··· INFORMATION GIVEN

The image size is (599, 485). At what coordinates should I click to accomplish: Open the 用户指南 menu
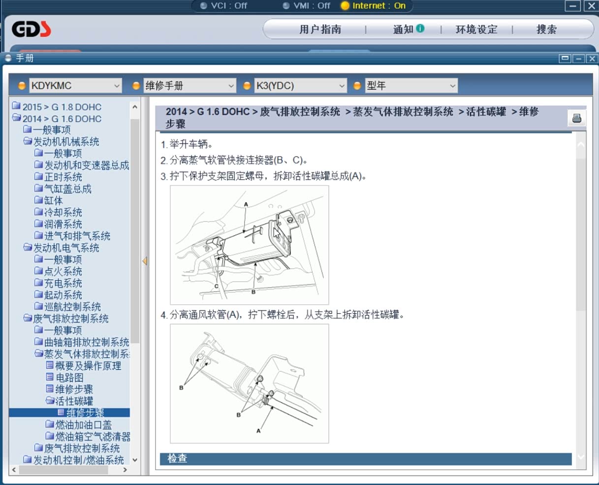320,30
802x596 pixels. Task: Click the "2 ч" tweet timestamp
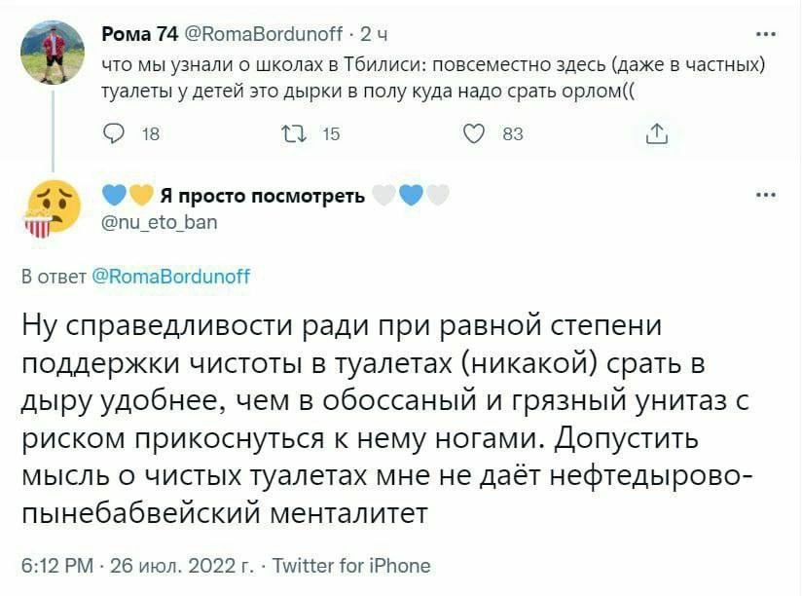pyautogui.click(x=375, y=35)
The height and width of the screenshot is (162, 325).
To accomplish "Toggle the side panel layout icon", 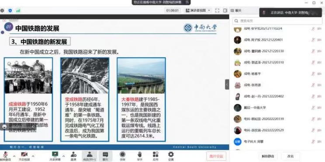I will pos(225,11).
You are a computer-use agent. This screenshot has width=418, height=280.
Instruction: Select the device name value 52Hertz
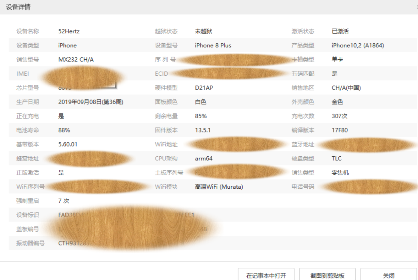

······

▶ _PROBLEM REQUIREMENTS_
Search the data above for the string "height" and copy each line that has it.

▶ _SOLUTION TO THIS PROBLEM_
The height and width of the screenshot is (162, 325).
You are a computer-use agent. This screenshot has width=418, height=280.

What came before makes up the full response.